On 23 January 1997, the President of the Republic Oscar Luigi Scalfaro inaugurated the Cantoniera dam in Busachi (it sounds more elegant with the second name, Eleonora d'Arborea), a wall of almost one hundred meters raised to harness 800 million cubic meters of water . In a climate of silence and resignation (in the face of a perverse testing mechanism imposed by a timeless state law), the large dam has an "authorized" reservoir volume of 419 million. Thanks to the rains at the beginning of March, which swelled the Tirso and its tributaries, the dam reached its maximum quota about a fortnight ago. And so, since then, every extra liter that heaven has given us ends up downstream and then straight towards the mouth, in Cabras. With all due respect to guilt.

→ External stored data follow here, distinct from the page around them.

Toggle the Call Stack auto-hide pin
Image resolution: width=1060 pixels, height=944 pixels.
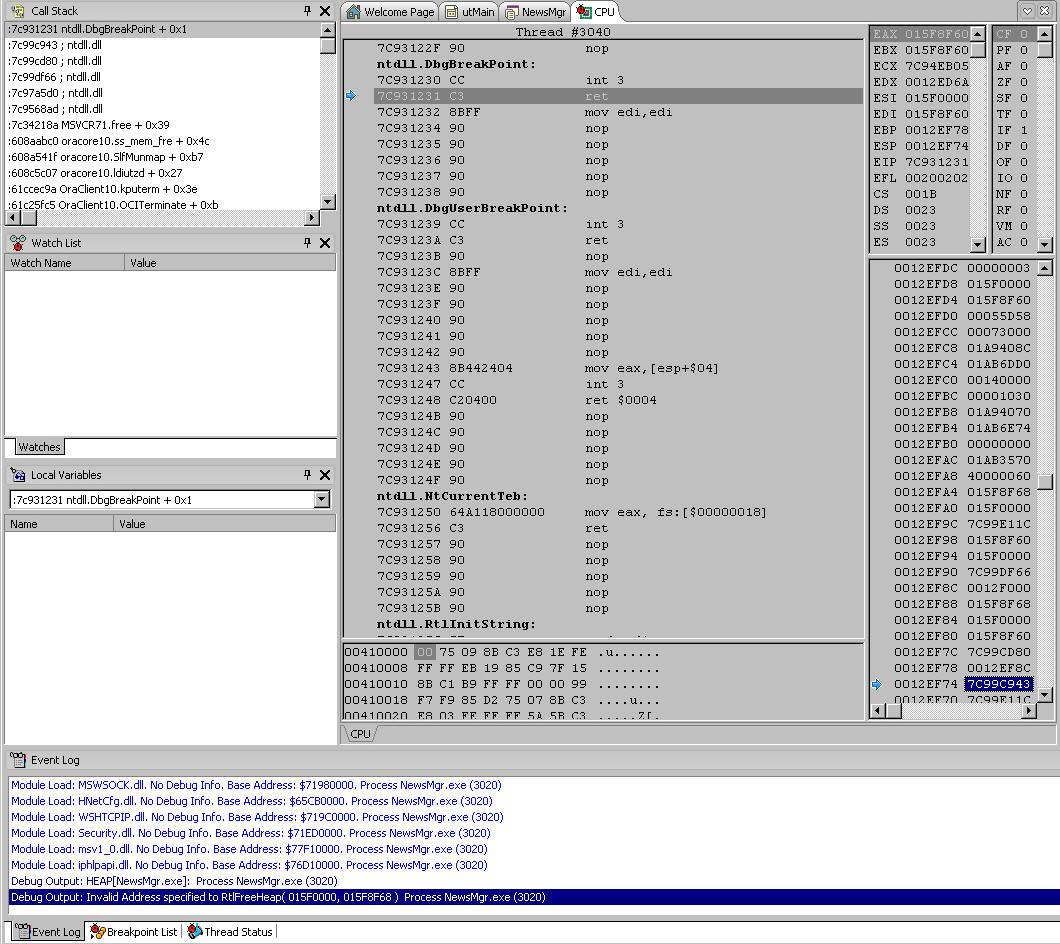[307, 11]
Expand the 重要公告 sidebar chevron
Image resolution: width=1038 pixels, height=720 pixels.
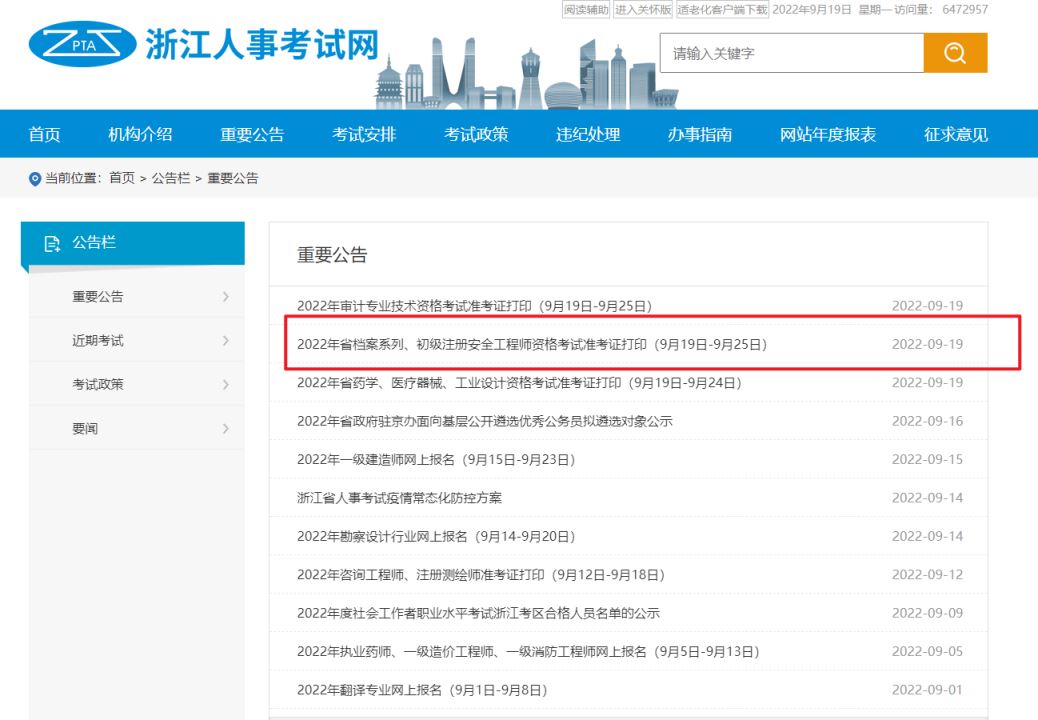click(x=225, y=297)
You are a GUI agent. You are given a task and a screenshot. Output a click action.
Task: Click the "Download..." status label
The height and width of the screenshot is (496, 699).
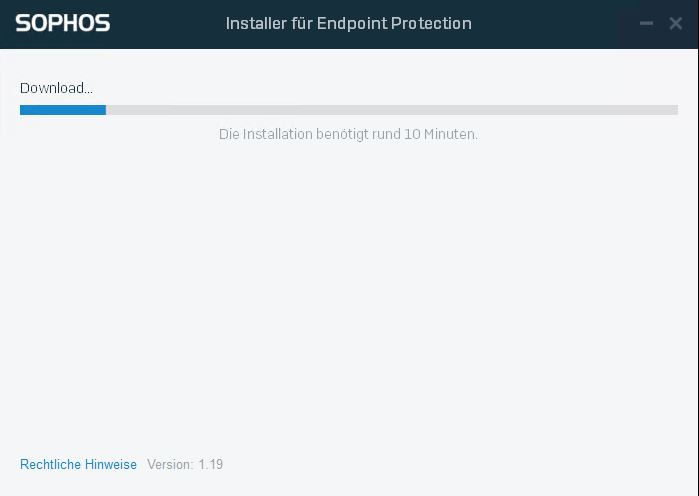pyautogui.click(x=56, y=88)
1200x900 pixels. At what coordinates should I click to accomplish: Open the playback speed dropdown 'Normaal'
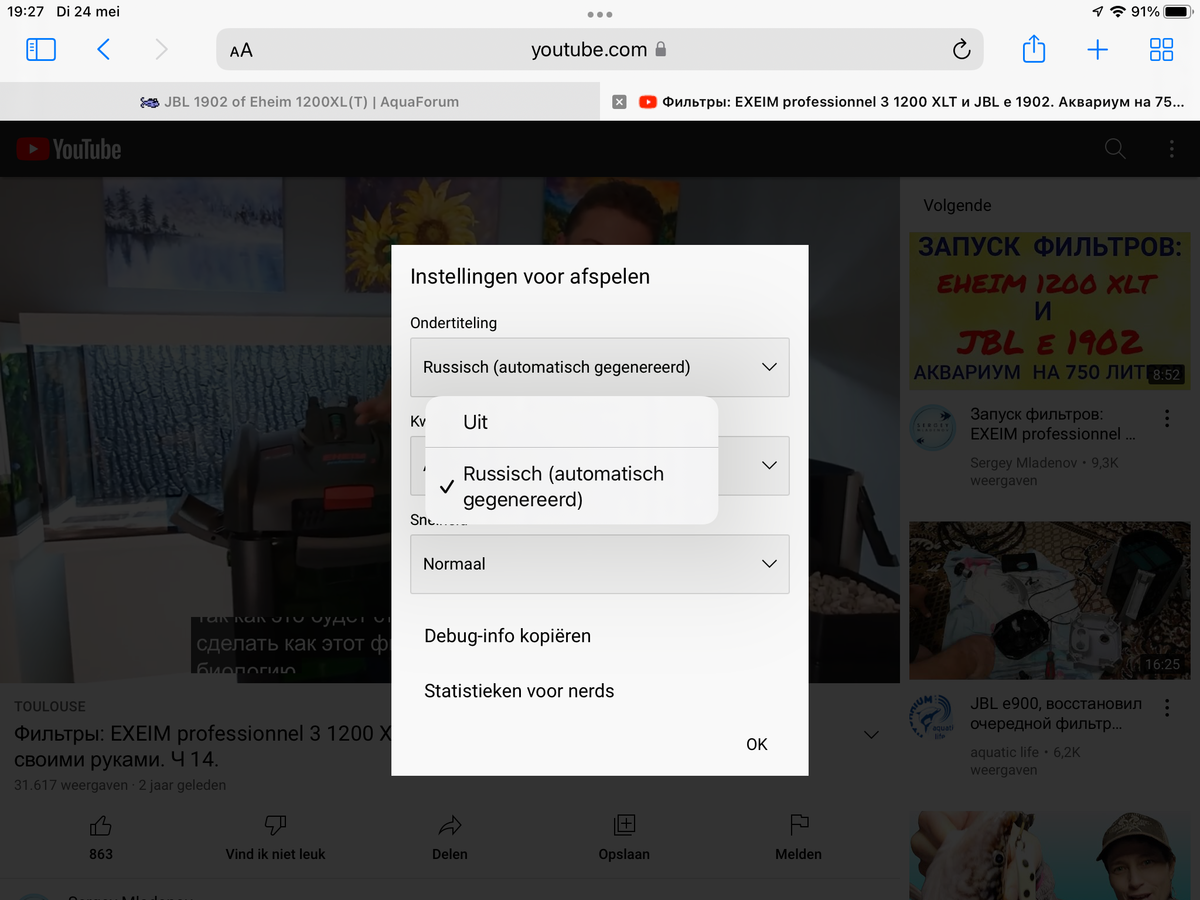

Even more so if we consider that, thanks to a happy intuition, in the past a connection was created between the Tirso and Flumendosa water systems (now in difficulty). It's a shame that the water doesn't end up there due to a fall or a trick of the slopes. You need a pumping station, a bit like the autoclave at home. The ones who loudly denounced the waste were Anbi Sardegna (the association that brings together the reclamation consortia) and Coldiretti. Why - they ask - doesn't the lifting station turn on? Why aren't the social and economic consequences of waste also taken into account with energy costs? Many Sardinians already live with the restrictions, in many places (including the Flumendosa basin) there is no water for the fields where, just to remind you, food (our food) is produced and not gaseous. Who takes responsibility, even morally, for a waste that smacks of shame? Enas has decided (hurray!) to show its face with a press release. The summary: we don't have the money. And, again, we act (literally) «in accordance with legal provisions, often unexpectedly classified as "bureaucratic quibbles", taking care to implement the provisions given by the basin authority, which acts to protect the entire community and according to the rules given by the law, upon reading which it is necessary to satisfy the needs for domestic use as a priority, followed by industrial and irrigation needs". Thank you, Enas. We heard what we wanted to hear: it's a screw-on system. They are all children of the same mother, the Region. The Sardinian water authority quantifies the bill costs for the Tirso autoclave at 5.5 million - in one year. Enas says nothing (after all, it's not his job) about how much those two cubic meters per second thrown away cost the community. But the message is loud and clear: let politics put the money into it. It is useless to cry over the spilled water and over the serious, unacceptable errors committed so far by those who administer us. The Tirso pumping station is ready for use. Maybe it will be put into operation for a month (500 thousand euros?), perhaps less, it will depend on the generosity of the good Lord in this spring which, already at the beginning, tastes like summer. There are those who can decide that that autoclave should be put into operation immediately. Let's think about it: while reading this reflection, six thousand liters of water flew away. Yes, it's a shame.